-- Excerpted records follows --

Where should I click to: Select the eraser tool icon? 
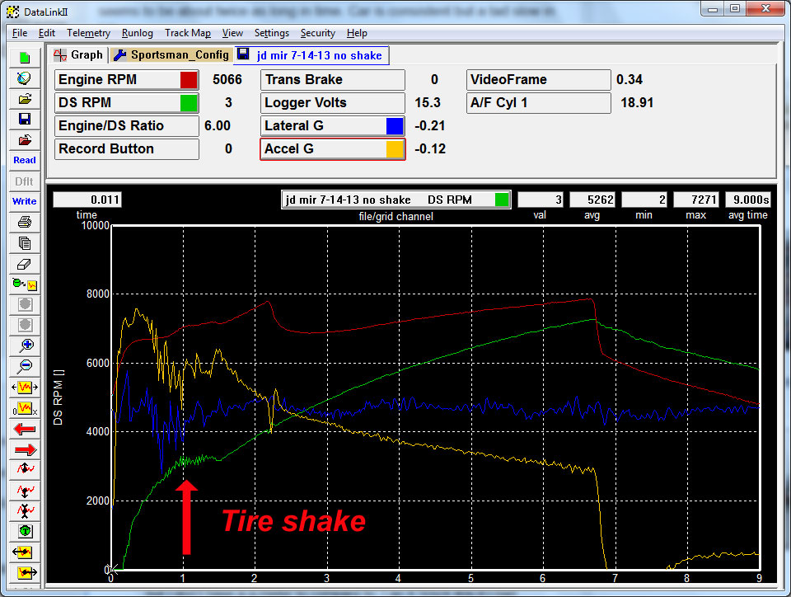point(25,263)
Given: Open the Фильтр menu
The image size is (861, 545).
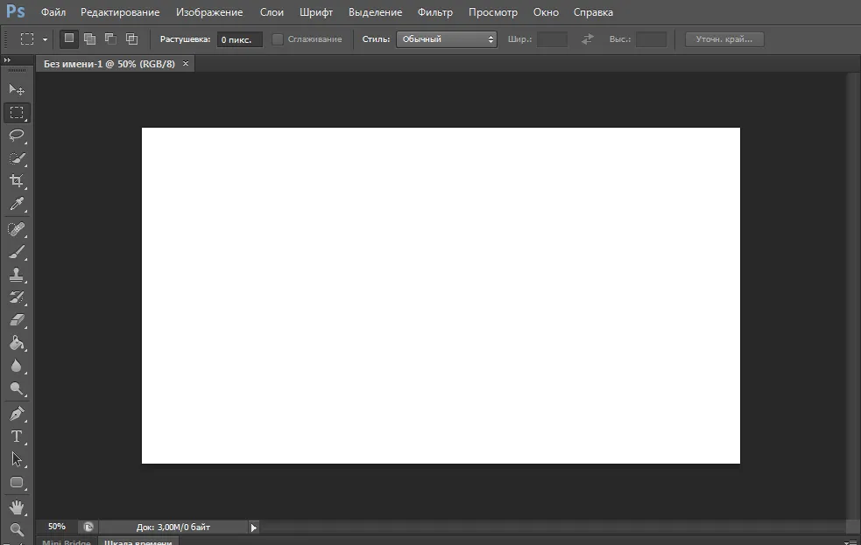Looking at the screenshot, I should click(435, 12).

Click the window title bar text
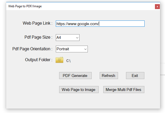25,6
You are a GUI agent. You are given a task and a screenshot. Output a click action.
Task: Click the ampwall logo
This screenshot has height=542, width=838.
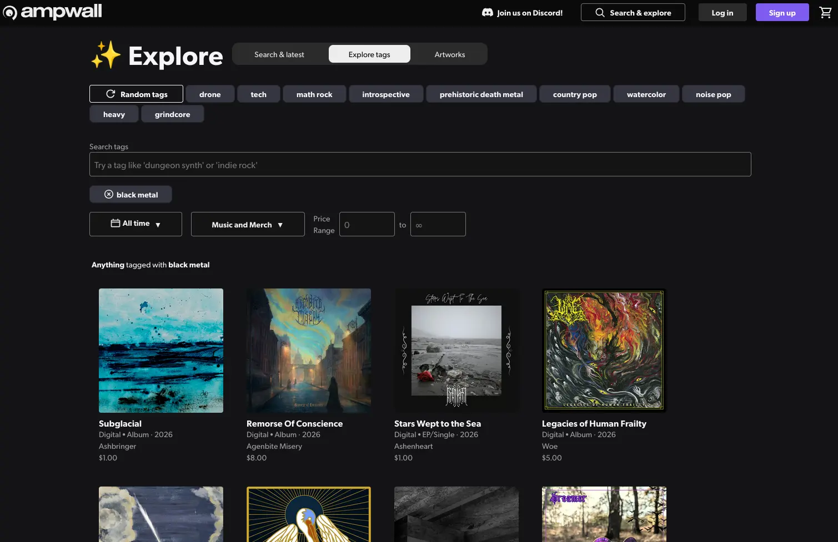[x=53, y=12]
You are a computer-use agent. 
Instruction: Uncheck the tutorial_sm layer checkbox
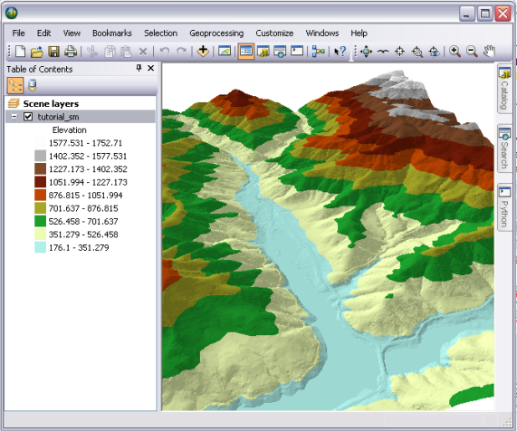[x=28, y=117]
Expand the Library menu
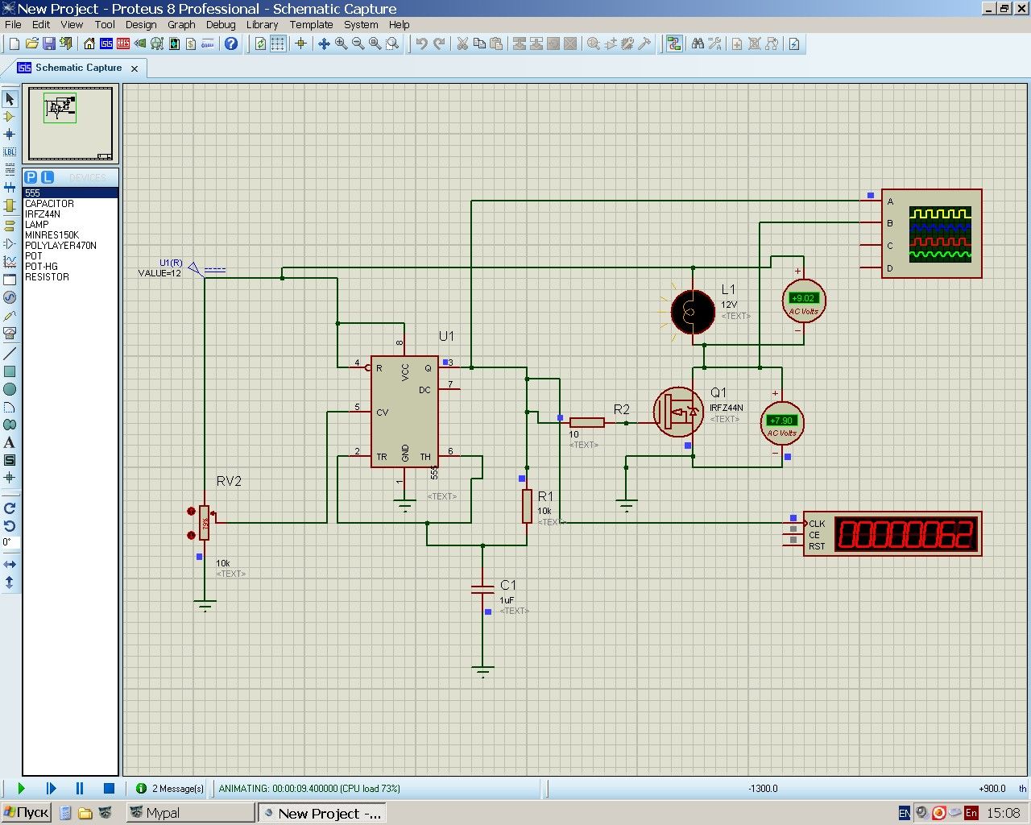The width and height of the screenshot is (1031, 825). (262, 24)
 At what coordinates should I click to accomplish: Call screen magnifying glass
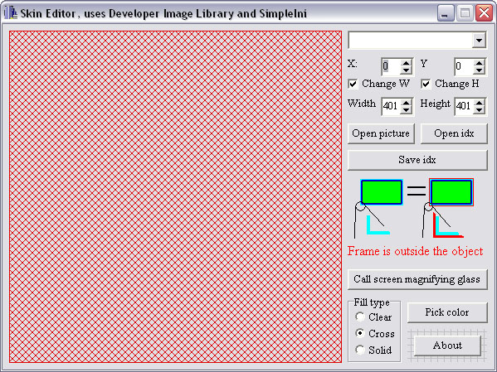click(417, 279)
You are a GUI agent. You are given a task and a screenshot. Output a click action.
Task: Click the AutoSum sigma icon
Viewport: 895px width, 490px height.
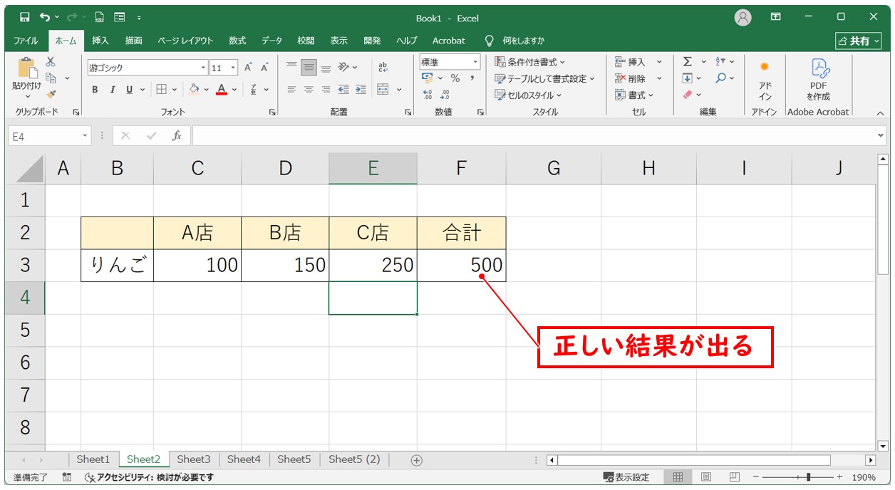point(688,62)
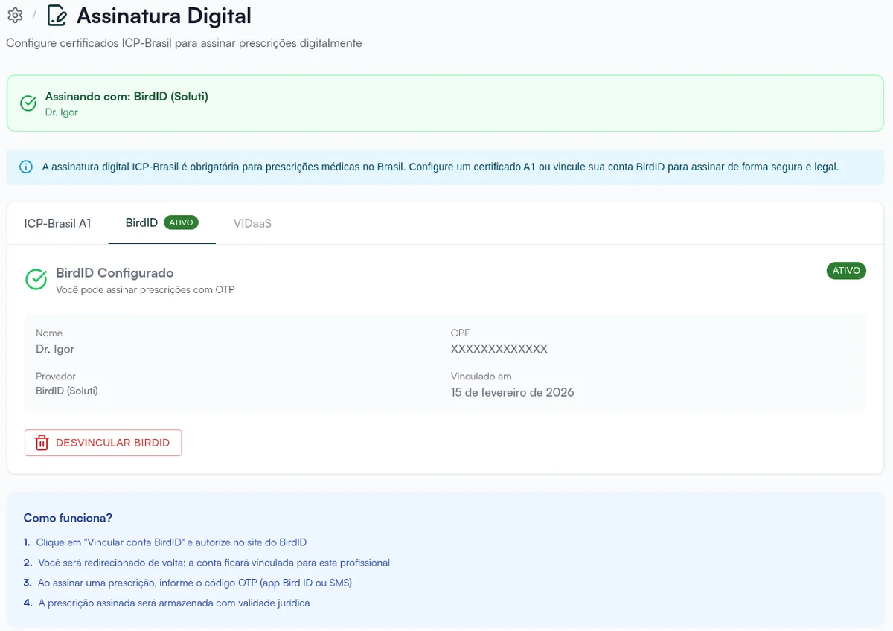Image resolution: width=893 pixels, height=631 pixels.
Task: Open the VIDaaS tab
Action: [x=252, y=222]
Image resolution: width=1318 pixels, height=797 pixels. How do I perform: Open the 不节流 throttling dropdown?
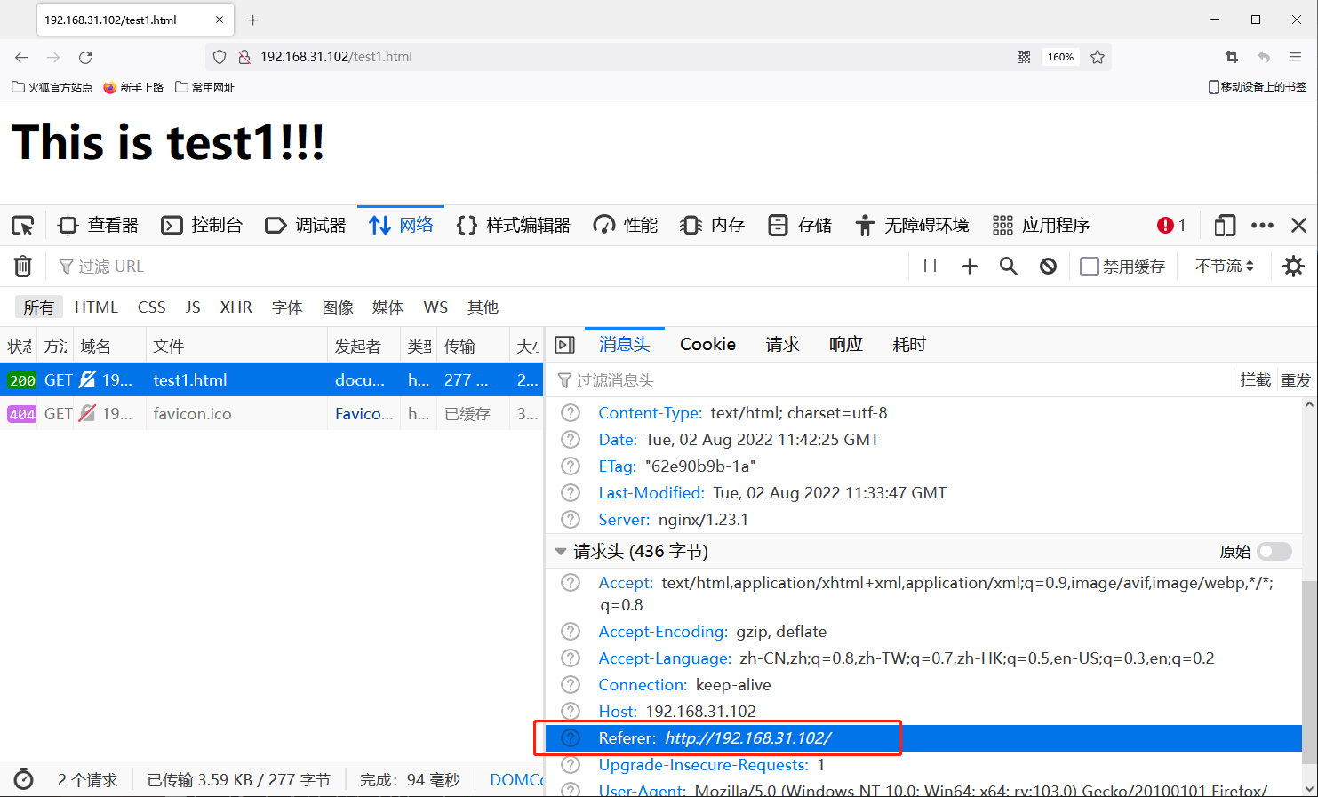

-- Excerpted records concluded --

→ **What you will do**: Lines from the one holding "Task: Click the AutoSum sigma icon" to the end of the data, both ends included, are to be given again exactly; no pictures belong in the copy.

→ **Solution**:
Task: Click the AutoSum sigma icon
Viewport: 895px width, 490px height.
point(688,62)
Image resolution: width=893 pixels, height=631 pixels.
Task: Open the VIDaaS tab
Action: [x=252, y=222]
Image resolution: width=1318 pixels, height=797 pixels. How do I perform: Open the 不节流 throttling dropdown?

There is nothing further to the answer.